Teva's Questionable Generic Drug Moves

At the time Teva set a target of $31 billion in revenue by 2015, the company was working with a seven-point growth strategy, one point of which was to increase its market share. To achieve that, the company made a number of acquisitions.

In 2010, Teva acquired German pharmaceutical company Ratiopharm for $5 billion, a deal which made Teva Germany’s largest generic drug maker. In the fourth quarter of 2010, the acquisition of Ratiopharm made the Israeli drug maker’s sales in Europe grow by 43%. In 2011, the drug maker continued its acquisition spree with the acquisition of U.S. biopharmaceutical company Cephalon in a $6.8 billion deal and a 57% stake in Japanese generic drug company Taiyo Pharmaceutical for $460 billion. Taiyo, at the time, was the third largest generics drug maker in Japan—the world’s second largest drug market after the U.S. It also acquired the 50% interest held by Japan’s Kowa Co. in the Teva-Kowa joint venture initiated in 2008. At the time, Teva-Kowa Pharma Co. was one of the top five generic drug makers in Japan with sales of $200 million in 2010.

One of the reasons Teva upped its acquisition game at the time was to diminish its dependence on its blockbuster multiple sclerosis drug Copaxone, which was to lose patent protection in 2014. It was only logical to grow its generic drug business ahead of the then impending patent cliff in the pharmaceutical industry to grow its business. However, even in its peak revenue year of 2012, Copaxone accounted for 20% of its revenue, compared to 16% in 2011. By contrast, its generic drug business accounted for 51% of its revenue, down from 52% in 2011.

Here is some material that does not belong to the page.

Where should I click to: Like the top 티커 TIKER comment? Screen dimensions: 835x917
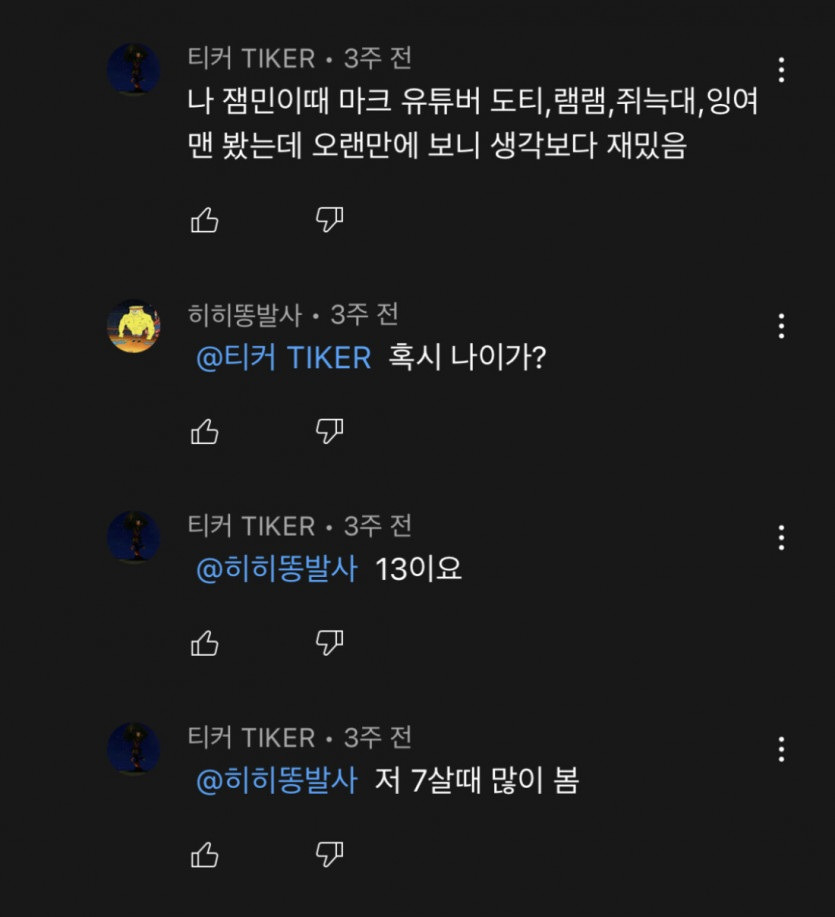click(x=205, y=219)
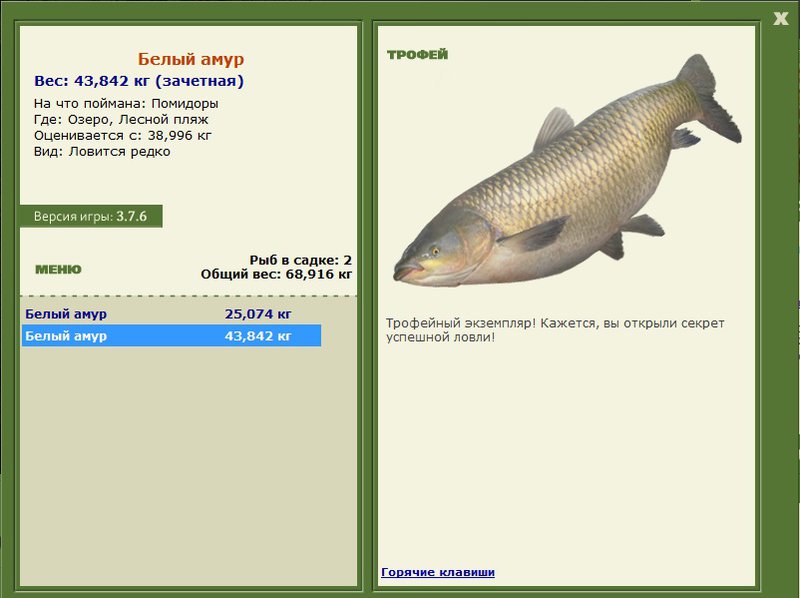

The Israeli company first suffered a setback in 2011 when the U.S. raised quality assurance concerns at the drugmaker’s Jerusalem plant, an event that saw the company’s generic drug sales in the U.S. dip by over 30% in 2011. The U.S. is Teva’s biggest generic drug market. Despite acquiring Actavis Generics from Allergan Plc (AGN) in 2016, it only grew its generic drug sales by roughly 2.7%, on a CAGR basis, between 2011 and 2016. Considering that the company was eyeing a sizable chunk of the estimated $150 billion in branded drug sales that were to lose patent protection by 2015, a 2.7% CAGR growth rate isn’t impressive. (For more, see also: TEVA's Ever-Narrowing Margin for Error.)

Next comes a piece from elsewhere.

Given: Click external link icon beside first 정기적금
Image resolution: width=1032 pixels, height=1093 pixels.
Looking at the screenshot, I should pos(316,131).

Actavis Generics Criticism

The aforementioned acquisition of Allergan’s generics unit Actavis Generics, in a $41 billion deal, has also been under scrutiny by investors. Teva had signaled that, in addition to using the deal to grow its generics market share, it intends to leverage Actavis’ assets to develop complex generics. Complex generics are considered more profitable given that they’re harder to copy. Still, a report in the Financial Times, published on May 29, 2016, quoted an unnamed Teva investor as saying the Israeli company overpaid for Actavis by around 25%.

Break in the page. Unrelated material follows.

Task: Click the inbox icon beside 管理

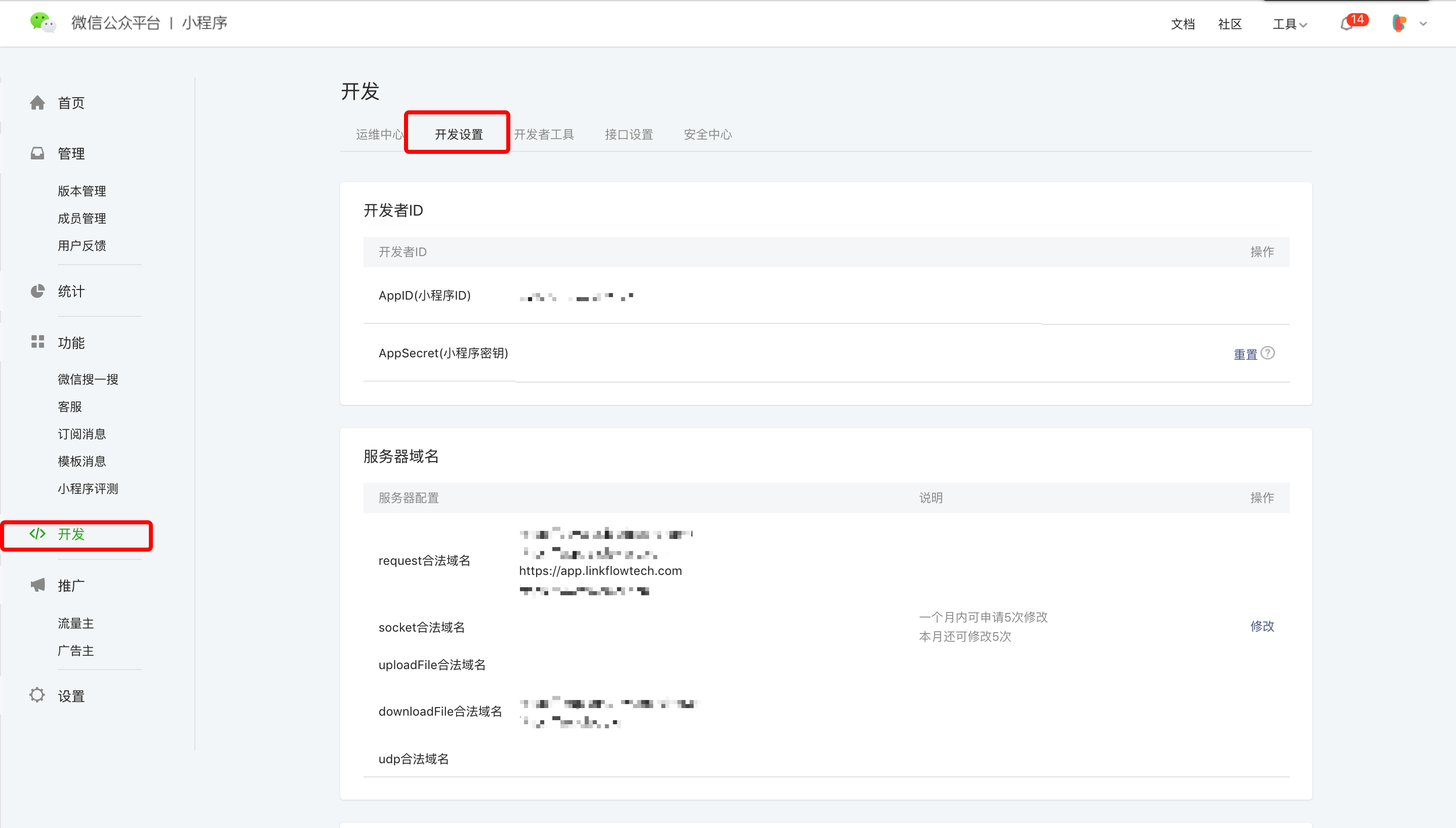Action: 37,153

Another investor said Teva was aiming to grow its generics business at a wrong time, saying the company should have put the acquisition cash toward the development of branded medicines, which are more profitable and face less competition. The problem is compounded by the fact that the deal pushed the drug maker’s total long-term debt from around $9.943 billion at the end of 2015 to around $35.80 billion by the end of 2016.

Putting it all together, Teva, while still the largest generics drug maker in the world, has been struggling to catch up with big pharmaceuticals because of its unrelenting desire to grow its generics business, when a focus on branded medicines could have helped.